Donne militari, «eliminare gli incentivi finanziari negativi»

A chiederlo è il Consiglio degli Stati che ha approvato una mozione del consigliere nazionale Marcel Dobler (PLR).
BERNA - Le indennità minime per chi presta servizio militare vanno riviste, allo scopo di non scoraggiare le donne soldato a continuare la loro carriera militare. Lo chiede il Consiglio degli Stati che ha approvato una mozione del consigliere nazionale Marcel Dobler (PLR/SG).
Nel suo atto parlamentare, il sangallese sottolinea che l'esercito si è posto l'obiettivo di aumentare la quota di donne al 10% entro il 2030, percentuale che oggi è solo dell'1,5%. Tale obiettivo non è però realistico secondo Dobler, in particolare a causa dello "svantaggio sistemico" che tende a scoraggiare le donne dal prestare servizio.
Infatti, dato che oggi l'indennità finanziaria è basata sul reddito precedente, le donne con un basso tasso di occupazione ricevono per lo più l'indennità minima. Una donna con il grado di maggiore con 1000 giorni di servizio, responsabilità di condotta e che in un giorno di servizio lavora 12 ore, riceve così lo stesso importo di una recluta al suo primo giorno di servizio, deplora Dobler.
Per il sangallese è quindi necessario intervenire per eliminare questi incentivi finanziari negativi.
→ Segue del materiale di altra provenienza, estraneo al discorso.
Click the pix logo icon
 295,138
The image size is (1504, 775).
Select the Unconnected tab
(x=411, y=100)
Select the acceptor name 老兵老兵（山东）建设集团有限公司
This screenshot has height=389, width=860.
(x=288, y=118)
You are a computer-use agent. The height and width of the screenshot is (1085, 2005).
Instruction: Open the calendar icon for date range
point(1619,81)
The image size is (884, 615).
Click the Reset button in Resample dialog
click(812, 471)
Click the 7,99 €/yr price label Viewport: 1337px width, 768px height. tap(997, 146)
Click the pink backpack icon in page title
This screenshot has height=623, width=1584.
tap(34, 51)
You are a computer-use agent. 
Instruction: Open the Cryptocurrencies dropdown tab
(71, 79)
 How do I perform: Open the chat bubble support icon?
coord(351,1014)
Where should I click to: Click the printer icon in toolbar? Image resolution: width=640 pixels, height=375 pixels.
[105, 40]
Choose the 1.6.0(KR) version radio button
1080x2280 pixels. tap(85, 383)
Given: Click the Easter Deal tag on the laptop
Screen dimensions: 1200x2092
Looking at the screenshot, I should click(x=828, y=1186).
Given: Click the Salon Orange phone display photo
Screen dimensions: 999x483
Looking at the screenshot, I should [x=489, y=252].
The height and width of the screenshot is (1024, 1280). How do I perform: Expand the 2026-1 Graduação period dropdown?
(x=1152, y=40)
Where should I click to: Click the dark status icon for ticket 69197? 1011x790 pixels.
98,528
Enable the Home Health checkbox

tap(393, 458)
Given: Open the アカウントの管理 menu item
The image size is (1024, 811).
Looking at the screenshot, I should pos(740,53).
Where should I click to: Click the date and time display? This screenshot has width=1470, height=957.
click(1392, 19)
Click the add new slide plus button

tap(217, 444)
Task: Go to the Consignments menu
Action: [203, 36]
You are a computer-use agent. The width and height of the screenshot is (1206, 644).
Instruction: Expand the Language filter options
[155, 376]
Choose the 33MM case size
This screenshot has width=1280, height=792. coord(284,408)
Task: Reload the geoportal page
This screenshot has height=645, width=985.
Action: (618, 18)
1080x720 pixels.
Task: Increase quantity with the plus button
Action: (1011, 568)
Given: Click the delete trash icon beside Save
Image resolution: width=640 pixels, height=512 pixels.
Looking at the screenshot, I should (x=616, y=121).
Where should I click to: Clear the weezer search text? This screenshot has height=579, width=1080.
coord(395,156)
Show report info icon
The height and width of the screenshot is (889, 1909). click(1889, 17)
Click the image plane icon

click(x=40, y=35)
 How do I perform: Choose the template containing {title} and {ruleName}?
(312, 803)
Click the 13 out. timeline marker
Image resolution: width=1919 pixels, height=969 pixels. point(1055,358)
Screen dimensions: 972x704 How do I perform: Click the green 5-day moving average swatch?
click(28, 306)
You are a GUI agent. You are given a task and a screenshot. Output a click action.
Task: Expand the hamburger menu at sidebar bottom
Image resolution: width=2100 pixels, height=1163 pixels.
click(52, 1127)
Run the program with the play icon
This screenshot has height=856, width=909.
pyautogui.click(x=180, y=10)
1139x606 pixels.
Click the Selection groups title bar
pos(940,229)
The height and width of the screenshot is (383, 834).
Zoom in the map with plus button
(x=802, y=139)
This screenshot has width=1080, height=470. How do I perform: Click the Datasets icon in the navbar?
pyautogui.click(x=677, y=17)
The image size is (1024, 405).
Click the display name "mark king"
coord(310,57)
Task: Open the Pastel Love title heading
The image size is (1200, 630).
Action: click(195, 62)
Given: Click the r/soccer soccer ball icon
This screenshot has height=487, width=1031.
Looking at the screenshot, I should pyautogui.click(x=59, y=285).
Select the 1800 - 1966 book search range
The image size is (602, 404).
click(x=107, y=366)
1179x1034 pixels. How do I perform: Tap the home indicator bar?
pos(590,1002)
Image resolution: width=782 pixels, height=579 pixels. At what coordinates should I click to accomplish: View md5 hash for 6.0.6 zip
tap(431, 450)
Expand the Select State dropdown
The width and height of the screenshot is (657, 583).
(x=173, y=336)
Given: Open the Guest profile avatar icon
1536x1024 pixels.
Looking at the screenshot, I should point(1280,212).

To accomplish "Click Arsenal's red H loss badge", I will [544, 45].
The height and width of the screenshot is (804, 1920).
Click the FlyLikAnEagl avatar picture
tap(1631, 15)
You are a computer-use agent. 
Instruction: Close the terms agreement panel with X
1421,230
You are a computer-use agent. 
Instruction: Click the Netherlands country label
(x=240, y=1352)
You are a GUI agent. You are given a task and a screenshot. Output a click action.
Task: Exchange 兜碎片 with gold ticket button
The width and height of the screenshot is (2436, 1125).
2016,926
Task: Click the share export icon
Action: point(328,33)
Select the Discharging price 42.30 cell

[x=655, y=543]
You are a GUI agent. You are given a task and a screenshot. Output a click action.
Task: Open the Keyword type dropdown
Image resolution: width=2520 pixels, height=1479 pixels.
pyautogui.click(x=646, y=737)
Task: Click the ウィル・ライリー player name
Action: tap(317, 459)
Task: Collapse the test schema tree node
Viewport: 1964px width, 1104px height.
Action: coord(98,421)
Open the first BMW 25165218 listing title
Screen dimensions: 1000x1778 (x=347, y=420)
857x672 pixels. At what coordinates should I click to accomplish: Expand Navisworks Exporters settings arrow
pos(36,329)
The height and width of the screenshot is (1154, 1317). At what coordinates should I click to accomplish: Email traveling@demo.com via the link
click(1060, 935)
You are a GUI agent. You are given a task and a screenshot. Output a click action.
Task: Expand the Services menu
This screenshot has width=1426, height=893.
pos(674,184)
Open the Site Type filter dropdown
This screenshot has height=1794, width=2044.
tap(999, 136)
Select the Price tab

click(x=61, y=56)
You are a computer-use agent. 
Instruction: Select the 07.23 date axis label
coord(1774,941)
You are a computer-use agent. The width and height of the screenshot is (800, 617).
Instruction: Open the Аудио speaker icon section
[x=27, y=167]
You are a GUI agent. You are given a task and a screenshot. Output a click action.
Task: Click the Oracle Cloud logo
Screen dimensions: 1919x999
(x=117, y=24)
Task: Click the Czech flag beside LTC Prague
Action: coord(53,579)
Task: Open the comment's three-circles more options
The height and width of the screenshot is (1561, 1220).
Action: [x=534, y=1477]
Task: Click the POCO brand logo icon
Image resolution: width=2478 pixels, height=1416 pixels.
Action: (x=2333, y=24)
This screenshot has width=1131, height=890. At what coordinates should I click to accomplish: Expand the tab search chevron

Il consigliere nazionale ha sottolineato che gli adeguamenti devono valere anche per gli uomini che si trovano in situazioni analoghe.
Il consigliere federale Martin Pfister si è detto disposto a esaminare le disposizioni legislative vigenti e ad apportare eventuali modifiche. L'attuazione della mozione avverrà nell'ambito del piano d'azione per la "Strategia per la parità tra donne e uomini 2030", ha precisato il ministro della difesa.